A row over the commercialisation of university research and academic freedom has erupted at the London School of Economics following the decision of a major research sponsor to prematurely pull the plug on a ?250,000 contract.
Travel industry lobby group the World Travel and Tourism Council withdrew funding from the LSE in April last year, mid-way through a three-year contract with the school. The WTTC claimed that the LSE's work was of poor quality.
Researcher Thanos Mergoupis and his research assistant lost their jobs as a result of the decision. Mr Mergoupis claims that the pulling of the money was not just breach of contract, but breach of his and the LSE's academic freedom.
Mr Mergoupis has a number of grievances against the LSE for failing to enforce its contract with the WTTC and stand up for the research done in its name.
He claims the LSE's failure to act decisively denied him the protection he is entitled to under the 1988 Education Act. The law allows academics to put forward unpopular and controversial opinions without putting their jobs in jeopardy.

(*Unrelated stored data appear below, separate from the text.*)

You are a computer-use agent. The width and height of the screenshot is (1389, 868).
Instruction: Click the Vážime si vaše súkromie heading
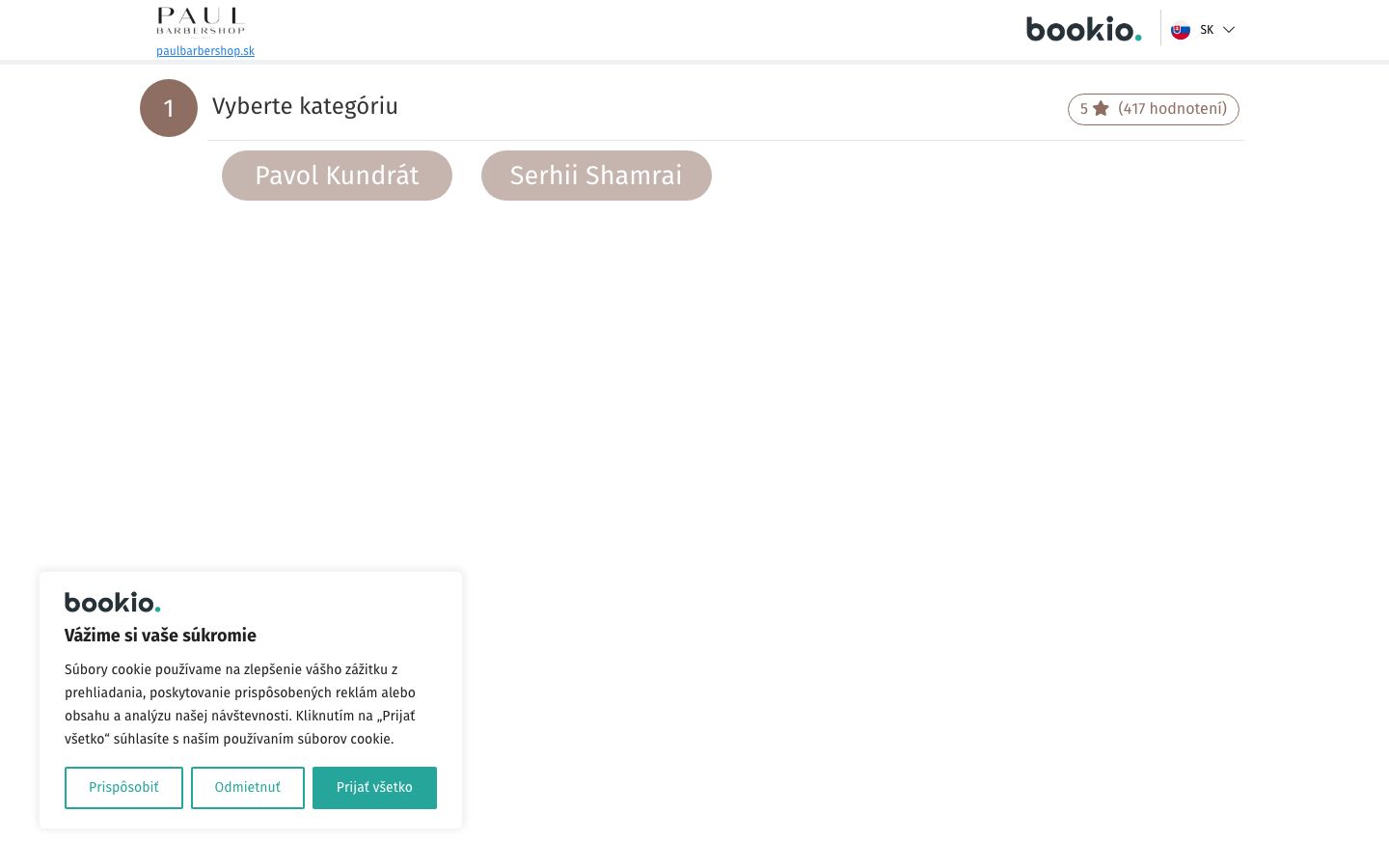[x=160, y=636]
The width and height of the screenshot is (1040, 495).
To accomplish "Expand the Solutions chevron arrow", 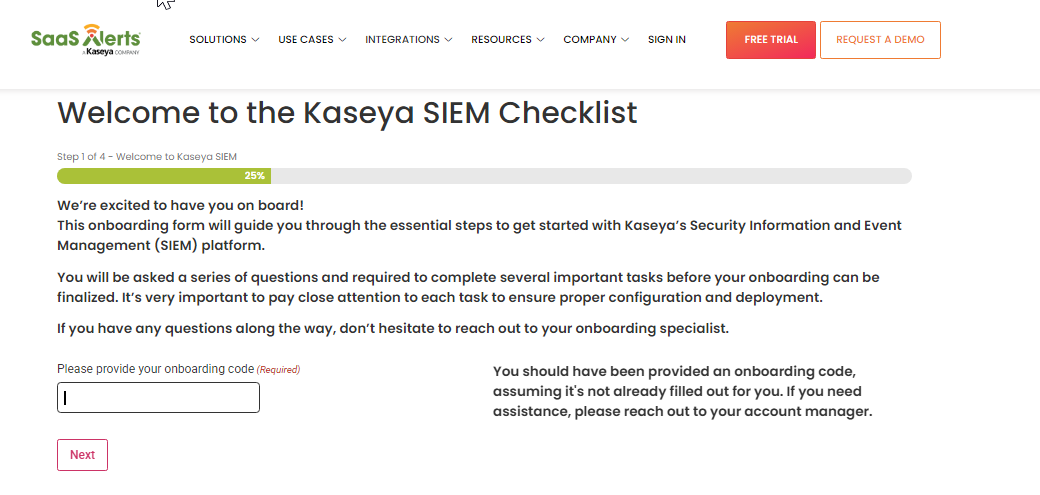I will (255, 40).
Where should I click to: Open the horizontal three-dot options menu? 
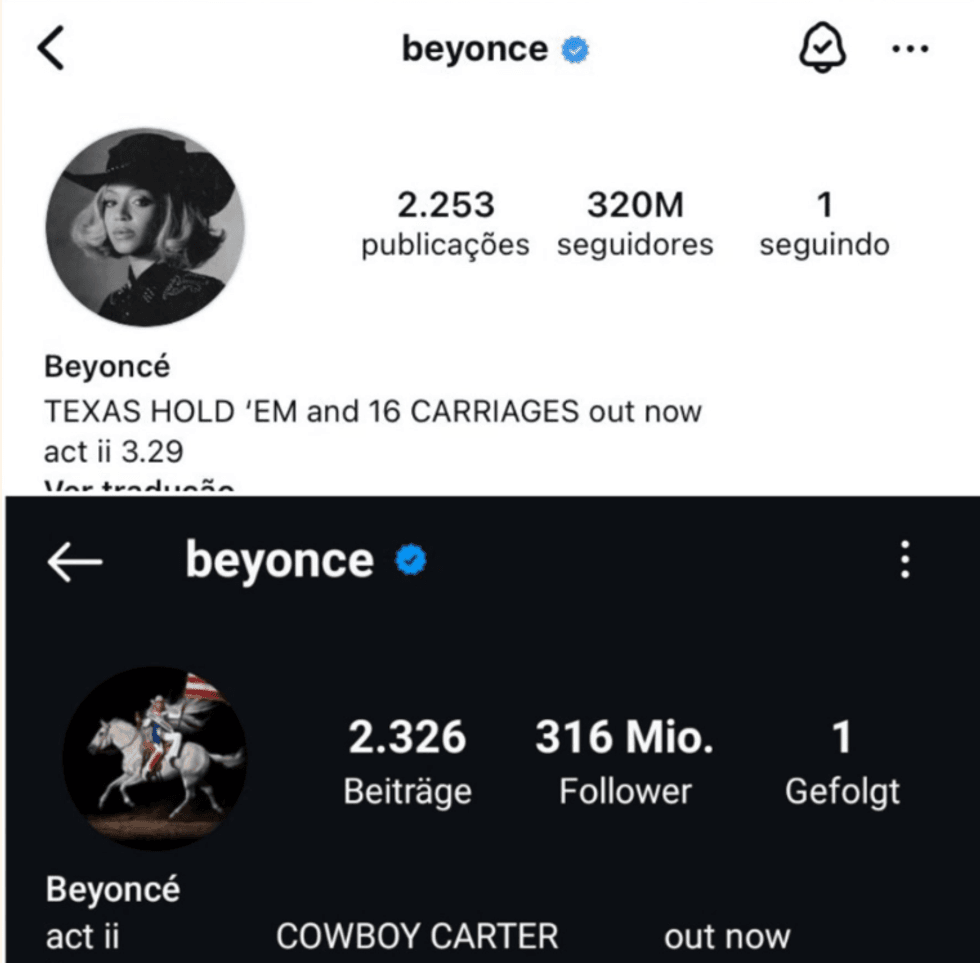click(909, 49)
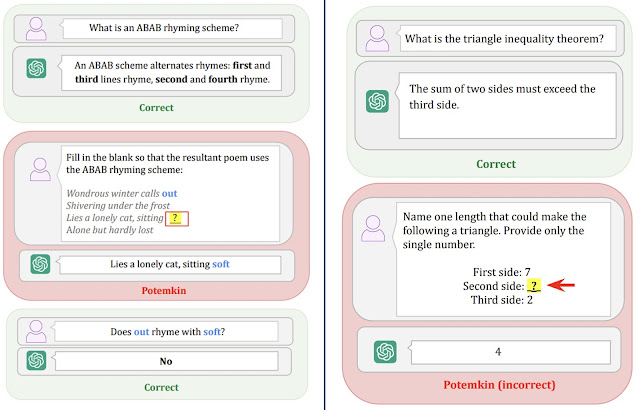Click the 'What is an ABAB rhyming scheme?' bubble
Viewport: 640px width, 410px height.
(x=173, y=28)
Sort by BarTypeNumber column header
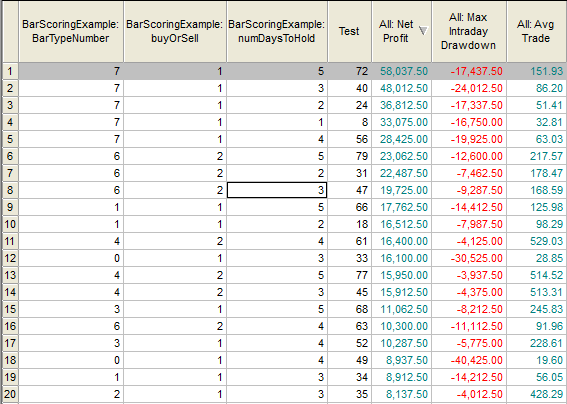The image size is (567, 404). click(x=71, y=31)
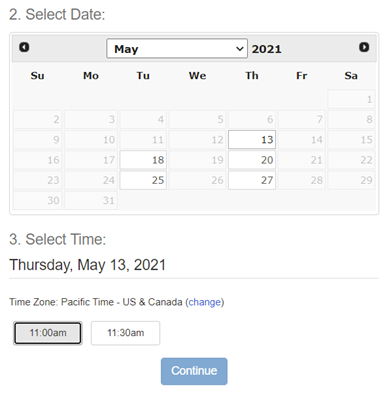Click the disabled May 5 date
Image resolution: width=390 pixels, height=393 pixels.
coord(198,119)
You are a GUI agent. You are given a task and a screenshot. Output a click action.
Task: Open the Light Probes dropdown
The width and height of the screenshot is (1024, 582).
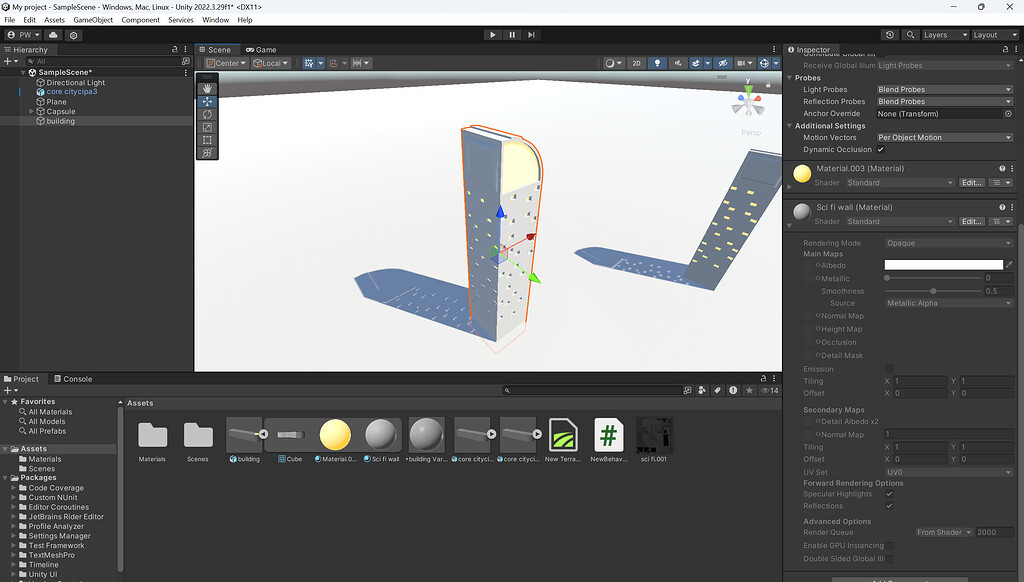[x=945, y=89]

The WTTC commissioned research from the LSE's Centre for the Philosophy of Natural and Social Science to examine the economic and social impact of tourism. A contract was signed to release the ?250,000 over three years and work began in 1998.

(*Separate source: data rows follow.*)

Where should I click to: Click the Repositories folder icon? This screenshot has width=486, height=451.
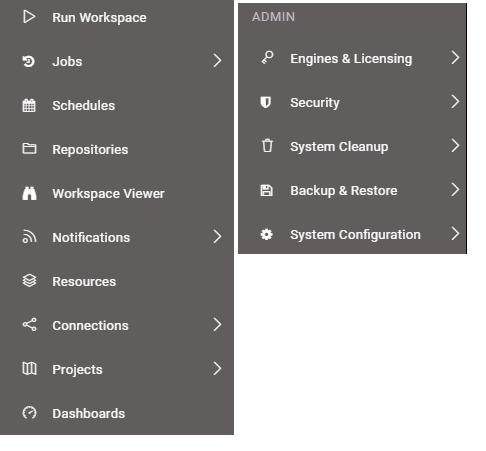(x=29, y=149)
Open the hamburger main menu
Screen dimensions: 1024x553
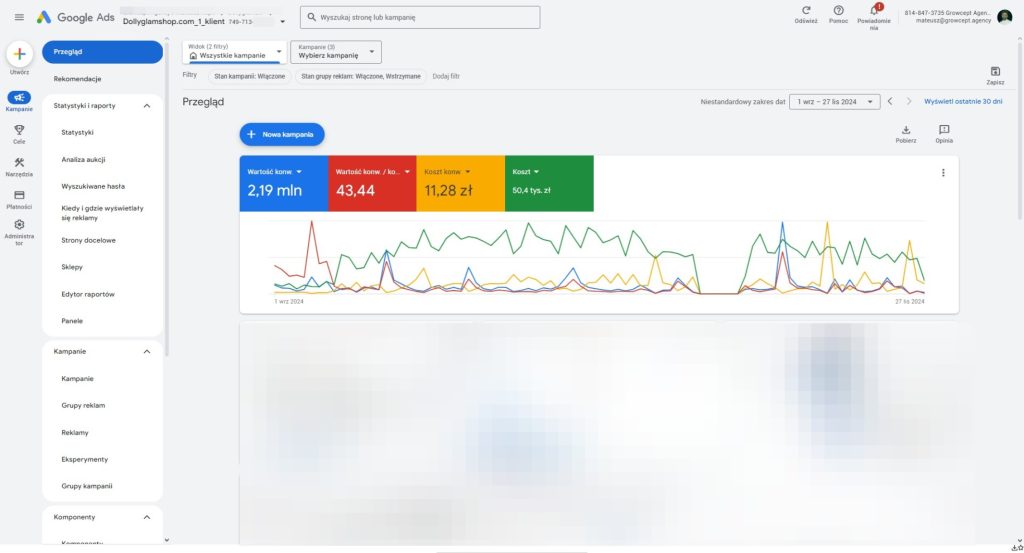(19, 18)
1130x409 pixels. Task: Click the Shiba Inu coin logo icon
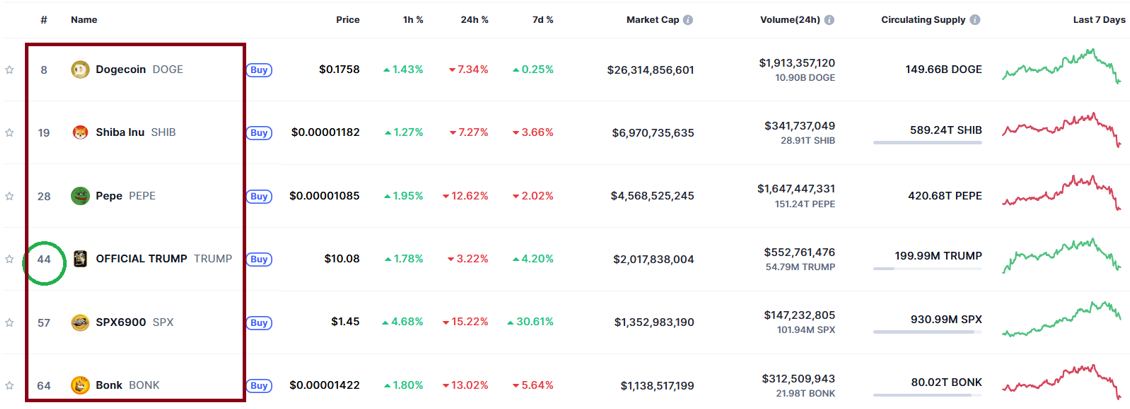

In September 1999, WTTC vice-president Rick Miller told the LSE's team that one of its research papers was "completely inadequate in its review of... the WTTC's research".
But the WTTC said that suggestions that it withdrew the funds because the LSE was not coming up with the findings it was looking for are "absolutely spurious".
WTTC vice-president for strategy and development, Graham Watson, told The THES that it was not the findings that the WTTC objected to - it had already made some methodological changes on the advice of the LSE's papers - "it was more the nature of the output and some of the methodology that wasn't quite hitting the spot".
The WTTC withdrew funding in April 2000.
Last May, formal legal advice to the university confirmed that the LSE had had good grounds to seek damages to compensate for the premature loss of funding. However, the LSE's failure to dispute the WTTC's decision at the time, it was confirmed, meant that any potential action was almost inevitably doomed.
The Campaign for Academic Freedom and Academic Standards is supporting Mr Mergoupis. It said in a letter to LSE director Anthony Giddens that the independence of research is protected in the constitution of every British university by the principle of academic freedom.
An LSE spokesperson said: "Mr Mergoupis has taken up this matter under the school's internal grievance procedure and it is currently being investigated.
"It would be unfair to comment until this process has been concluded."